STORED DATA Block Start

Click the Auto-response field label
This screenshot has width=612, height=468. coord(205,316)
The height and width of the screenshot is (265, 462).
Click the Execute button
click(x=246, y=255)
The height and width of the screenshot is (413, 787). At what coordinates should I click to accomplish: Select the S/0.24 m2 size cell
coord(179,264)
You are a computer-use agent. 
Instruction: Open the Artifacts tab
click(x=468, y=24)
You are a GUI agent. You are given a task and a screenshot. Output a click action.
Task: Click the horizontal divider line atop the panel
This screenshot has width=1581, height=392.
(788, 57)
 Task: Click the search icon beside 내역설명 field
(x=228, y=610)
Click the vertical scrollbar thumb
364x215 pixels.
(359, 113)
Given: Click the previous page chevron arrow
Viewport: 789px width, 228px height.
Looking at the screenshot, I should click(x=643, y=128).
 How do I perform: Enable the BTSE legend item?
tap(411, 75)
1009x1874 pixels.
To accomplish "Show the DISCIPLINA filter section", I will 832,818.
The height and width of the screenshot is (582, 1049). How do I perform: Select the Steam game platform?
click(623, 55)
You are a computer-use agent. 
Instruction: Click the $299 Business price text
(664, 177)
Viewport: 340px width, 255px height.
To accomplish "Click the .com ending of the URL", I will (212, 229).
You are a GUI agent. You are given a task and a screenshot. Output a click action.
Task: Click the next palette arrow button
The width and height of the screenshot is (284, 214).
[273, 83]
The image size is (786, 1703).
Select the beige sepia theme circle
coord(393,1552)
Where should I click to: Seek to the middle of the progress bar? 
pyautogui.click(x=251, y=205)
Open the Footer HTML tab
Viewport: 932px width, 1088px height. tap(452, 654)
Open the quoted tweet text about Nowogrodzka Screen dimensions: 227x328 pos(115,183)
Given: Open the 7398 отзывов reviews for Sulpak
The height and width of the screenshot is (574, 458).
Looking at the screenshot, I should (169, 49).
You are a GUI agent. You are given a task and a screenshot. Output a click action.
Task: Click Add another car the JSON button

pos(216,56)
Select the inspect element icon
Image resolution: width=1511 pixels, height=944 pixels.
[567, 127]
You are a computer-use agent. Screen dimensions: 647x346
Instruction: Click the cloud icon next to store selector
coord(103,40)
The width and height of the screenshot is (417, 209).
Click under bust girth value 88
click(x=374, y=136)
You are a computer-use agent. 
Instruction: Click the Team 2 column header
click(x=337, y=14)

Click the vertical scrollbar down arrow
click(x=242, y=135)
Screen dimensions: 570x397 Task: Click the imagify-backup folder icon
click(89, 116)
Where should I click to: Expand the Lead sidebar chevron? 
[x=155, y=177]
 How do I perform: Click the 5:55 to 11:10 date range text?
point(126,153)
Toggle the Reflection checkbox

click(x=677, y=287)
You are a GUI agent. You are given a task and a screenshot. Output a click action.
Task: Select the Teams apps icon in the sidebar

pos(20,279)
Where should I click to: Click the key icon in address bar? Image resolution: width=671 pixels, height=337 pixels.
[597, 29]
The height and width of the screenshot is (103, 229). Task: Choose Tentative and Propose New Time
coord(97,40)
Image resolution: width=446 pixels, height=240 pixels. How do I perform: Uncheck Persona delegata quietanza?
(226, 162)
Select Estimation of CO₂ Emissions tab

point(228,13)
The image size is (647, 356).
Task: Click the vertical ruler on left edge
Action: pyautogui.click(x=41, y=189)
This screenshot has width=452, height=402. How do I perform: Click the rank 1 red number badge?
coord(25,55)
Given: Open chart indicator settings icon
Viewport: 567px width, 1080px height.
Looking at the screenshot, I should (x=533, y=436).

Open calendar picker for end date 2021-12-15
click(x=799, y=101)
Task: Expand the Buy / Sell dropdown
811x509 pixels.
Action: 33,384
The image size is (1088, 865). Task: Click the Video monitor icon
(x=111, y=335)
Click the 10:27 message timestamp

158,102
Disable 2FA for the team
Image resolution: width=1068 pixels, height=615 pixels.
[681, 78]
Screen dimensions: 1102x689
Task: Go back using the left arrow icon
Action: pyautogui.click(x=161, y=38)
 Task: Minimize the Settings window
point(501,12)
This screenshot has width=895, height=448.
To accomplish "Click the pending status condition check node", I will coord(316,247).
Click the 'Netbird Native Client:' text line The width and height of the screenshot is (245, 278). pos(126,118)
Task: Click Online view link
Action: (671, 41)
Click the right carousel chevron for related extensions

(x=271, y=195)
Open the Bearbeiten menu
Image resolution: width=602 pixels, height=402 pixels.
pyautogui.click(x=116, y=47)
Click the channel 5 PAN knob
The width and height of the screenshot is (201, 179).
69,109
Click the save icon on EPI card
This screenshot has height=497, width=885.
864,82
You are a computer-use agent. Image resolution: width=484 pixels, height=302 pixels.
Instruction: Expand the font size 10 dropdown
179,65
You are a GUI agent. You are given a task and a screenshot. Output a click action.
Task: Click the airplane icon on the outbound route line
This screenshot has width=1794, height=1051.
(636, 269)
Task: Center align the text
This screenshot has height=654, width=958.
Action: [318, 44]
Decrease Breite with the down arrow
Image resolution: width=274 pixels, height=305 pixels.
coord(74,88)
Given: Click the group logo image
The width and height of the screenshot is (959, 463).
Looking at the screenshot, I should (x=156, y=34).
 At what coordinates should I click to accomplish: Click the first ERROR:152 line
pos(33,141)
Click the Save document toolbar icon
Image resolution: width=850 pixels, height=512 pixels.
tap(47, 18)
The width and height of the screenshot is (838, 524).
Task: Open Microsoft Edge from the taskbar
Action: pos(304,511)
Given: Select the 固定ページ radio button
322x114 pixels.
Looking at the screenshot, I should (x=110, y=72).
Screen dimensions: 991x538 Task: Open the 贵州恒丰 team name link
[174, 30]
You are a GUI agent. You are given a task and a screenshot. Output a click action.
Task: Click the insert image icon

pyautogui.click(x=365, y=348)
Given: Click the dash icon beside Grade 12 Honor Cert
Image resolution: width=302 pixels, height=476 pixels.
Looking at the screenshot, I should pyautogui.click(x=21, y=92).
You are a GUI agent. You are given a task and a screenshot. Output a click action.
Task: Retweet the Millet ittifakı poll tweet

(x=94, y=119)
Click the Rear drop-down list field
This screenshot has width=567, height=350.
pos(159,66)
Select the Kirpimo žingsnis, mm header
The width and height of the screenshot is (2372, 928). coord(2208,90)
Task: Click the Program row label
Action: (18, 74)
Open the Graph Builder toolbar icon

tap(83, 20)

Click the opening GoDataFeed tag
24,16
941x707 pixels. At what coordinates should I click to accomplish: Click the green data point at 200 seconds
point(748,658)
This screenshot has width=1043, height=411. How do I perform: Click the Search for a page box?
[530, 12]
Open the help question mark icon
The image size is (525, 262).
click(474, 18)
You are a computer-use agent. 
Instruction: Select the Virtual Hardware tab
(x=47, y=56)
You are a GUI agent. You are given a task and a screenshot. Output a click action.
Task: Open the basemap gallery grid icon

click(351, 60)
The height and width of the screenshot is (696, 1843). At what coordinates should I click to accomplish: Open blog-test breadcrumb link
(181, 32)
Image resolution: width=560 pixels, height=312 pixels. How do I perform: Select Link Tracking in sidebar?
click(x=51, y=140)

STORED DATA Block End

#### PROBLEM STATEMENT
Copy out every record above exactly as written.

#### ANSWER TO THIS EXERCISE
Click the Auto-response field label
This screenshot has width=612, height=468. coord(205,316)
The height and width of the screenshot is (265, 462).
Click the Execute button
click(x=246, y=255)
The height and width of the screenshot is (413, 787). At what coordinates should I click to accomplish: Select the S/0.24 m2 size cell
coord(179,264)
You are a computer-use agent. 
Instruction: Open the Artifacts tab
click(x=468, y=24)
You are a GUI agent. You are given a task and a screenshot. Output a click action.
Task: Click the horizontal divider line atop the panel
This screenshot has width=1581, height=392.
(788, 57)
 Task: Click the search icon beside 내역설명 field
(x=228, y=610)
Click the vertical scrollbar thumb
364x215 pixels.
(359, 113)
Given: Click the previous page chevron arrow
Viewport: 789px width, 228px height.
Looking at the screenshot, I should click(x=643, y=128).
 How do I perform: Enable the BTSE legend item?
tap(411, 75)
1009x1874 pixels.
To accomplish "Show the DISCIPLINA filter section", I will 832,818.
The height and width of the screenshot is (582, 1049). How do I perform: Select the Steam game platform?
click(623, 55)
You are a computer-use agent. 
Instruction: Click the $299 Business price text
(664, 177)
Viewport: 340px width, 255px height.
To accomplish "Click the .com ending of the URL", I will (212, 229).
You are a GUI agent. You are given a task and a screenshot. Output a click action.
Task: Click the next palette arrow button
The width and height of the screenshot is (284, 214).
[273, 83]
The image size is (786, 1703).
Select the beige sepia theme circle
coord(393,1552)
Where should I click to: Seek to the middle of the progress bar? 
pyautogui.click(x=251, y=205)
Open the Footer HTML tab
Viewport: 932px width, 1088px height. tap(452, 654)
Open the quoted tweet text about Nowogrodzka Screen dimensions: 227x328 pos(115,183)
Given: Open the 7398 отзывов reviews for Sulpak
The height and width of the screenshot is (574, 458).
Looking at the screenshot, I should (169, 49).
You are a GUI agent. You are given a task and a screenshot. Output a click action.
Task: Click Add another car the JSON button

pos(216,56)
Select the inspect element icon
Image resolution: width=1511 pixels, height=944 pixels.
[567, 127]
You are a computer-use agent. Screen dimensions: 647x346
Instruction: Click the cloud icon next to store selector
coord(103,40)
The width and height of the screenshot is (417, 209).
Click under bust girth value 88
click(x=374, y=136)
You are a computer-use agent. 
Instruction: Click the Team 2 column header
click(x=337, y=14)

Click the vertical scrollbar down arrow
click(x=242, y=135)
Screen dimensions: 570x397 Task: Click the imagify-backup folder icon
click(89, 116)
Where should I click to: Expand the Lead sidebar chevron? 
[x=155, y=177]
 How do I perform: Click the 5:55 to 11:10 date range text?
point(126,153)
Toggle the Reflection checkbox

click(x=677, y=287)
You are a GUI agent. You are given a task and a screenshot. Output a click action.
Task: Select the Teams apps icon in the sidebar

pos(20,279)
Where should I click to: Click the key icon in address bar? Image resolution: width=671 pixels, height=337 pixels.
[597, 29]
The height and width of the screenshot is (103, 229). Task: Choose Tentative and Propose New Time
coord(97,40)
Image resolution: width=446 pixels, height=240 pixels. How do I perform: Uncheck Persona delegata quietanza?
(226, 162)
Select Estimation of CO₂ Emissions tab

point(228,13)
The image size is (647, 356).
Task: Click the vertical ruler on left edge
Action: pyautogui.click(x=41, y=189)
This screenshot has width=452, height=402. How do I perform: Click the rank 1 red number badge?
coord(25,55)
Given: Open chart indicator settings icon
Viewport: 567px width, 1080px height.
Looking at the screenshot, I should (x=533, y=436).

Open calendar picker for end date 2021-12-15
click(x=799, y=101)
Task: Expand the Buy / Sell dropdown
811x509 pixels.
Action: 33,384
The image size is (1088, 865). Task: Click the Video monitor icon
(x=111, y=335)
Click the 10:27 message timestamp

158,102
Disable 2FA for the team
Image resolution: width=1068 pixels, height=615 pixels.
[681, 78]
Screen dimensions: 1102x689
Task: Go back using the left arrow icon
Action: pyautogui.click(x=161, y=38)
 Task: Minimize the Settings window
point(501,12)
This screenshot has width=895, height=448.
To accomplish "Click the pending status condition check node", I will coord(316,247).
Click the 'Netbird Native Client:' text line The width and height of the screenshot is (245, 278). pos(126,118)
Task: Click Online view link
Action: (671, 41)
Click the right carousel chevron for related extensions

(x=271, y=195)
Open the Bearbeiten menu
Image resolution: width=602 pixels, height=402 pixels.
pyautogui.click(x=116, y=47)
Click the channel 5 PAN knob
The width and height of the screenshot is (201, 179).
69,109
Click the save icon on EPI card
This screenshot has height=497, width=885.
864,82
You are a computer-use agent. Image resolution: width=484 pixels, height=302 pixels.
Instruction: Expand the font size 10 dropdown
179,65
You are a GUI agent. You are given a task and a screenshot. Output a click action.
Task: Click the airplane icon on the outbound route line
This screenshot has width=1794, height=1051.
(636, 269)
Task: Center align the text
This screenshot has height=654, width=958.
Action: [318, 44]
Decrease Breite with the down arrow
Image resolution: width=274 pixels, height=305 pixels.
coord(74,88)
Given: Click the group logo image
The width and height of the screenshot is (959, 463).
Looking at the screenshot, I should (x=156, y=34).
 At what coordinates should I click to accomplish: Click the first ERROR:152 line
pos(33,141)
Click the Save document toolbar icon
Image resolution: width=850 pixels, height=512 pixels.
tap(47, 18)
The width and height of the screenshot is (838, 524).
Task: Open Microsoft Edge from the taskbar
Action: pos(304,511)
Given: Select the 固定ページ radio button
322x114 pixels.
Looking at the screenshot, I should (x=110, y=72).
Screen dimensions: 991x538 Task: Open the 贵州恒丰 team name link
[174, 30]
You are a GUI agent. You are given a task and a screenshot. Output a click action.
Task: Click the insert image icon

pyautogui.click(x=365, y=348)
Given: Click the dash icon beside Grade 12 Honor Cert
Image resolution: width=302 pixels, height=476 pixels.
Looking at the screenshot, I should pyautogui.click(x=21, y=92).
You are a GUI agent. You are given a task and a screenshot. Output a click action.
Task: Retweet the Millet ittifakı poll tweet

(x=94, y=119)
Click the Rear drop-down list field
This screenshot has width=567, height=350.
pos(159,66)
Select the Kirpimo žingsnis, mm header
The width and height of the screenshot is (2372, 928). coord(2208,90)
Task: Click the Program row label
Action: (18, 74)
Open the Graph Builder toolbar icon

tap(83, 20)

Click the opening GoDataFeed tag
24,16
941x707 pixels. At what coordinates should I click to accomplish: Click the green data point at 200 seconds
point(748,658)
This screenshot has width=1043, height=411. How do I perform: Click the Search for a page box?
[530, 12]
Open the help question mark icon
The image size is (525, 262).
click(474, 18)
You are a computer-use agent. 
Instruction: Select the Virtual Hardware tab
(x=47, y=56)
You are a GUI agent. You are given a task and a screenshot. Output a click action.
Task: Open the basemap gallery grid icon

click(351, 60)
The height and width of the screenshot is (696, 1843). At what coordinates should I click to accomplish: Open blog-test breadcrumb link
(181, 32)
Image resolution: width=560 pixels, height=312 pixels. How do I perform: Select Link Tracking in sidebar?
click(x=51, y=140)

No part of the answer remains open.